#### YOUR OBJECTIVE:
Give back the full data, unchanged and complete.

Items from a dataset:
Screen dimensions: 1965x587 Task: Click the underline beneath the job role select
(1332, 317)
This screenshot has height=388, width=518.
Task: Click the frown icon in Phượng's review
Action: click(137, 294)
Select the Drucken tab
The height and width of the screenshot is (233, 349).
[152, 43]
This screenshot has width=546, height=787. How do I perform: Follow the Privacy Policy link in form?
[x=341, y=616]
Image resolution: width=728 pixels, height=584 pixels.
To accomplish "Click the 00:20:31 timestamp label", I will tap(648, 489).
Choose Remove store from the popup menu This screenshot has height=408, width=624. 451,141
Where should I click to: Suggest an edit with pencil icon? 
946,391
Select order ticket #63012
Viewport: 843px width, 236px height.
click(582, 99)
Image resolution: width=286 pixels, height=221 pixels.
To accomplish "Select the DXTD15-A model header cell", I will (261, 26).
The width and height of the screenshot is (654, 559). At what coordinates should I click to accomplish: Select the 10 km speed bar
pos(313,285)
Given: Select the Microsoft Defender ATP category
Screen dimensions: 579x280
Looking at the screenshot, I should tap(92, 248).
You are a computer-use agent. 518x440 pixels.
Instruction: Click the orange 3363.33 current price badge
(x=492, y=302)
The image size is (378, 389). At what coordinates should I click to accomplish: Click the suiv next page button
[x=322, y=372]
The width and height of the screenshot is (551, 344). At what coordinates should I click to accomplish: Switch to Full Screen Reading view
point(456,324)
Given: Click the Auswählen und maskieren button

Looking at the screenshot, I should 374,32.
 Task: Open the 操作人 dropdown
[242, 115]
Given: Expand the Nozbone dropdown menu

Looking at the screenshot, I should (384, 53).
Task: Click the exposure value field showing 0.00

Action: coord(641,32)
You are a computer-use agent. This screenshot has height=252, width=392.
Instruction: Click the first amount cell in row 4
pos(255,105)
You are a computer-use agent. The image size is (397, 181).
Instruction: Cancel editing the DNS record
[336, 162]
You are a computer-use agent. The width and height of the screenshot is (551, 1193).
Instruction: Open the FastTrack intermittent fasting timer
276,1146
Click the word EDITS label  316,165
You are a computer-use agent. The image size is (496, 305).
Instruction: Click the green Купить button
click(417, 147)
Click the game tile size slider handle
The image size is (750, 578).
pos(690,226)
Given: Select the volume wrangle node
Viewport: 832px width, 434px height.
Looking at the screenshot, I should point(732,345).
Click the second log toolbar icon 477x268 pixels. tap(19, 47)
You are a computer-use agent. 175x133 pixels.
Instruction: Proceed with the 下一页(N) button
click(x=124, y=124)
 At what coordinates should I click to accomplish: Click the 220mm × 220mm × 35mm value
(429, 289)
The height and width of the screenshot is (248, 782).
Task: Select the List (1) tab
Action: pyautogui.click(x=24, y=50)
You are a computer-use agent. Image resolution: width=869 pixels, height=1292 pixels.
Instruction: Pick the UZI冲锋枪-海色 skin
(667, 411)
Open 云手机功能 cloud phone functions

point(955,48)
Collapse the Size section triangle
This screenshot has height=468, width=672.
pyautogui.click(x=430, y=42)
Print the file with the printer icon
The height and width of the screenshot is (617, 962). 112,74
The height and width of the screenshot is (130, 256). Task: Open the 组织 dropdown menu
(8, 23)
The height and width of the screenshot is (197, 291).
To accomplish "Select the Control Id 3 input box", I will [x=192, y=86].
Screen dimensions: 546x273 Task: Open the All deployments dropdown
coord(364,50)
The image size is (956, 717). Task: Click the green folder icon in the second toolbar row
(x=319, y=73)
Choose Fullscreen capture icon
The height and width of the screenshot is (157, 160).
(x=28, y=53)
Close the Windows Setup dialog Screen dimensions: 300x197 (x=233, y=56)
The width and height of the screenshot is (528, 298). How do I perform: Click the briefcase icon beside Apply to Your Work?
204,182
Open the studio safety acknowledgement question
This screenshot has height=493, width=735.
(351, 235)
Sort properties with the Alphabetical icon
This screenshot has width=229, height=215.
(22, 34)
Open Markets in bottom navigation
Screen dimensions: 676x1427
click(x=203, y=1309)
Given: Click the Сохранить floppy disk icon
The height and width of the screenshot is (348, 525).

#### SOLUTION FOR THIS PROBLEM:
Screen dimensions: 1965x587 Task: Click the underline beneath the job role select
(1332, 317)
This screenshot has height=388, width=518.
Task: Click the frown icon in Phượng's review
Action: click(137, 294)
Select the Drucken tab
The height and width of the screenshot is (233, 349).
[152, 43]
This screenshot has width=546, height=787. How do I perform: Follow the Privacy Policy link in form?
[x=341, y=616]
Image resolution: width=728 pixels, height=584 pixels.
To accomplish "Click the 00:20:31 timestamp label", I will tap(648, 489).
Choose Remove store from the popup menu This screenshot has height=408, width=624. 451,141
Where should I click to: Suggest an edit with pencil icon? 
946,391
Select order ticket #63012
Viewport: 843px width, 236px height.
click(582, 99)
Image resolution: width=286 pixels, height=221 pixels.
To accomplish "Select the DXTD15-A model header cell", I will (261, 26).
The width and height of the screenshot is (654, 559). At what coordinates should I click to accomplish: Select the 10 km speed bar
pos(313,285)
Given: Select the Microsoft Defender ATP category
Screen dimensions: 579x280
Looking at the screenshot, I should tap(92, 248).
You are a computer-use agent. 518x440 pixels.
Instruction: Click the orange 3363.33 current price badge
(x=492, y=302)
The image size is (378, 389). At what coordinates should I click to accomplish: Click the suiv next page button
[x=322, y=372]
The width and height of the screenshot is (551, 344). At what coordinates should I click to accomplish: Switch to Full Screen Reading view
point(456,324)
Given: Click the Auswählen und maskieren button

Looking at the screenshot, I should 374,32.
 Task: Open the 操作人 dropdown
[242, 115]
Given: Expand the Nozbone dropdown menu

Looking at the screenshot, I should (384, 53).
Task: Click the exposure value field showing 0.00

Action: coord(641,32)
You are a computer-use agent. This screenshot has height=252, width=392.
Instruction: Click the first amount cell in row 4
pos(255,105)
You are a computer-use agent. The image size is (397, 181).
Instruction: Cancel editing the DNS record
[336, 162]
You are a computer-use agent. The width and height of the screenshot is (551, 1193).
Instruction: Open the FastTrack intermittent fasting timer
276,1146
Click the word EDITS label  316,165
You are a computer-use agent. The image size is (496, 305).
Instruction: Click the green Купить button
click(417, 147)
Click the game tile size slider handle
The image size is (750, 578).
pos(690,226)
Given: Select the volume wrangle node
Viewport: 832px width, 434px height.
Looking at the screenshot, I should point(732,345).
Click the second log toolbar icon 477x268 pixels. tap(19, 47)
You are a computer-use agent. 175x133 pixels.
Instruction: Proceed with the 下一页(N) button
click(x=124, y=124)
 At what coordinates should I click to accomplish: Click the 220mm × 220mm × 35mm value
(429, 289)
The height and width of the screenshot is (248, 782).
Task: Select the List (1) tab
Action: pyautogui.click(x=24, y=50)
You are a computer-use agent. Image resolution: width=869 pixels, height=1292 pixels.
Instruction: Pick the UZI冲锋枪-海色 skin
(667, 411)
Open 云手机功能 cloud phone functions

point(955,48)
Collapse the Size section triangle
This screenshot has height=468, width=672.
pyautogui.click(x=430, y=42)
Print the file with the printer icon
The height and width of the screenshot is (617, 962). 112,74
The height and width of the screenshot is (130, 256). Task: Open the 组织 dropdown menu
(8, 23)
The height and width of the screenshot is (197, 291).
To accomplish "Select the Control Id 3 input box", I will [x=192, y=86].
Screen dimensions: 546x273 Task: Open the All deployments dropdown
coord(364,50)
The image size is (956, 717). Task: Click the green folder icon in the second toolbar row
(x=319, y=73)
Choose Fullscreen capture icon
The height and width of the screenshot is (157, 160).
(x=28, y=53)
Close the Windows Setup dialog Screen dimensions: 300x197 (x=233, y=56)
The width and height of the screenshot is (528, 298). How do I perform: Click the briefcase icon beside Apply to Your Work?
204,182
Open the studio safety acknowledgement question
This screenshot has height=493, width=735.
(351, 235)
Sort properties with the Alphabetical icon
This screenshot has width=229, height=215.
(22, 34)
Open Markets in bottom navigation
Screen dimensions: 676x1427
click(x=203, y=1309)
Given: Click the Сохранить floppy disk icon
The height and width of the screenshot is (348, 525).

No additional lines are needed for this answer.